* [Texto extraído]:
####

O geólogo e historiador José Carlos Barreto de Santana estudou as relações entre o escritor e os cientistas de sua época; nesta entrevista, discute-se como ele, formado em engenharia, utilizou seus conhecimentos em ciências naturais para compor sua obra-prima, publicada em 1902.
Esta entrevista foi publicada, originalmente, no jornal O Estado de S.Paulo, em 14 de julho de 2002.
Não é uma cena incomum nas salas de aula: o professor de literatura, depois de falar sobre Os Sertões e Euclides da Cunha (1866-1909), vira-se para os estudantes do ensino médio e dá uma sugestão – caso o aluno pretenda se aventurar pelo livro, talvez seja mais fácil começar pela terceira e última parte, “A Luta”, para depois chegar a “O Homem” e, finalmente, à primeira parte, “A Terra”.
José Carlos Barreto de Santana, professor da Universidade Estadual de Feira de Santana, é classificado, entre os estudiosos da obra de Euclides de Cunha, de “geólogo e historiador”. Sua especialidade é justamente o – com o perdão do trocadilho – considerado mais árido trecho de Os Sertões.
Seu doutorado, lançado em livro (Ciência & Arte –Euclides da Cunha e as Ciências Naturais, Hucitec/UEFS), discute a relação entre as ligações entre o jornalista e escritor (que até 1895, pelo menos, assinava num cartão de visitas “Euclides da Cunha, bacharel em Matemática, Ciências Físicas e Naturais”) e os “homens de ciência” de seu tempo.
Barreto de Santana, também organizador da nova edição de O Rio São Francisco e a Chapada Diamantina (Companhia das Letras), de Teodoro Sampaio, falou sobre a formação de Euclides e sobre o que o próprio escritor, em artigo que respondia a crítica de José Veríssimo, publicado em 1902, chamou de “consórcio da ciência e da arte”. Também discutiu o significado do discurso científico em “A Terra” e a relação entre essa primeira parte e as outras duas. Ele reconhece que sua posição é parcial, mas defende que a leitura “de trás pra frente” da obra leva a uma perda “da perspectiva da construção do livro”.
Abaixo, os principais trechos da entrevista.
O geógrafo Aroldo de Azevedo (1910-1974), analisando Os Sertões, aconselhou os leitores a deixarem de lado o esboço geológico de “A Terra”. Também é comum se recomendar uma leitura inversa da obra O que o sr. acha disso?

####

* [Dados fornecidos]:
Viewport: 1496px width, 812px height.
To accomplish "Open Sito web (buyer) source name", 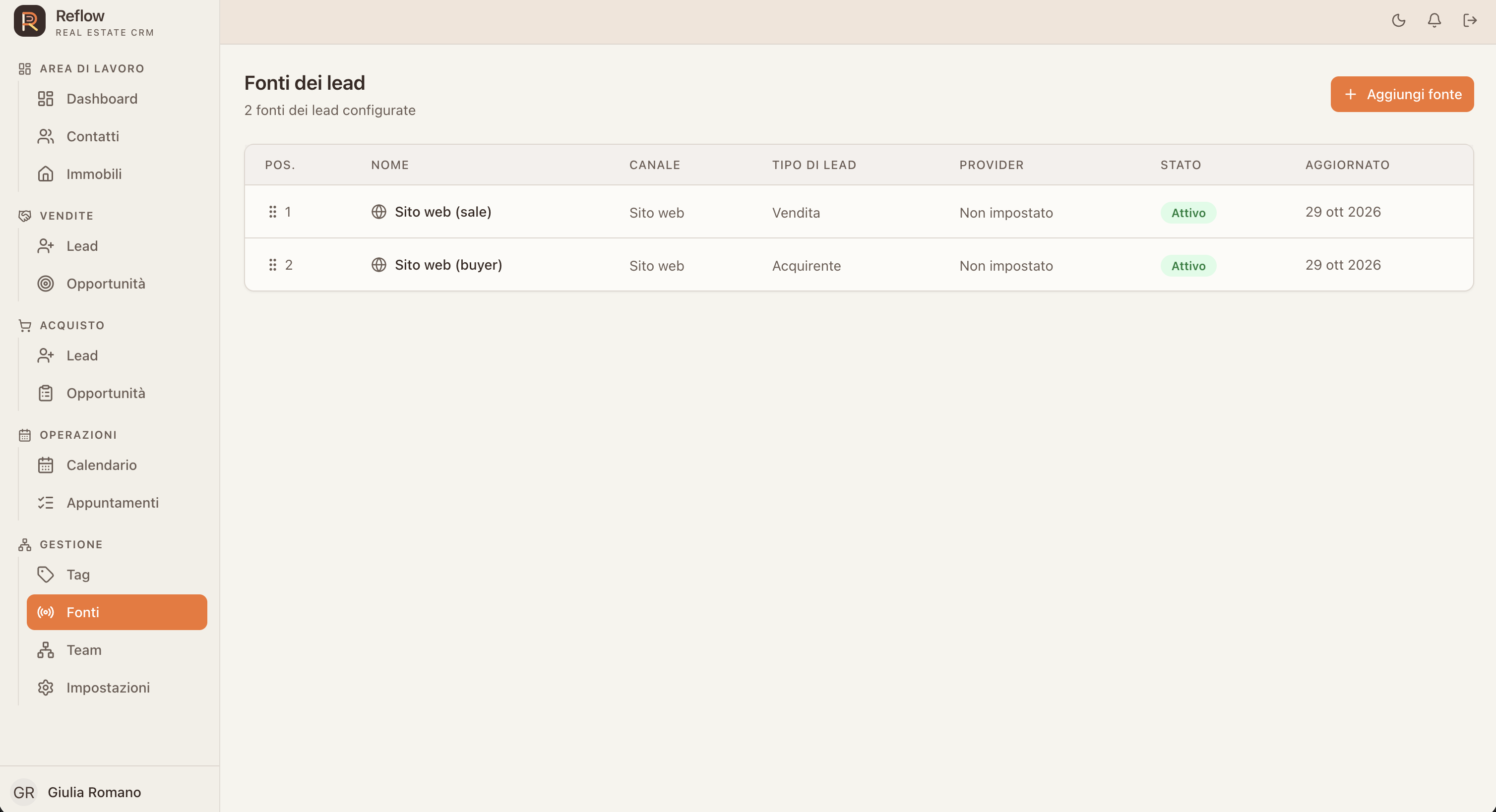I will (x=448, y=265).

####

* [Tarefas a fazer]:
1. No texto sobre Euclides da Cunha, em que jornal e em que data a entrevista saiu pela primeira vez?
2. Dê a continuação do texto sobre Euclides da Cunha, a partir da última frase apresentada.
As linhas são um material à parte, sem ligação com o texto sobre Euclides da Cunha.

* [Respostas dos exercícios]:
1. No jornal O Estado de S.Paulo, em 14 de julho de 2002.

2.
José Carlos Barreto de Santana – Ainda hoje há quem sugira isso, que se leia primeiro “A Luta”, depois “O Homem” e, finalmente, “A Terra”. De fato, na primeira parte de Os Sertões, o discurso científico é muito forte, o que toma sua travessia um tanto difícil. Porém, em “A Terra”, encontram-se elementos que ajudam a constituir as partes seguintes. Por isso, a crítica literária Walnice Nogueira Galvão (autora de uma edição crítica do livro) considera seu início um “índice narrativo”. Euclides, quando fala, por exemplo, da cabeça-de-frade, uma planta do semiárido, apresenta um elemento fundamental do episódio da degola, com quase 400 páginas de antecedência. Pular a primeira parte, assim, leva a uma perda da perspectiva da construção do livro. Mas é claro que minha leitura é parcial – desde o início dos anos 1990, especializei-me em história da ciência, mas sou formado em geologia e a primeira parte do livro foi um grande atrativo para mim.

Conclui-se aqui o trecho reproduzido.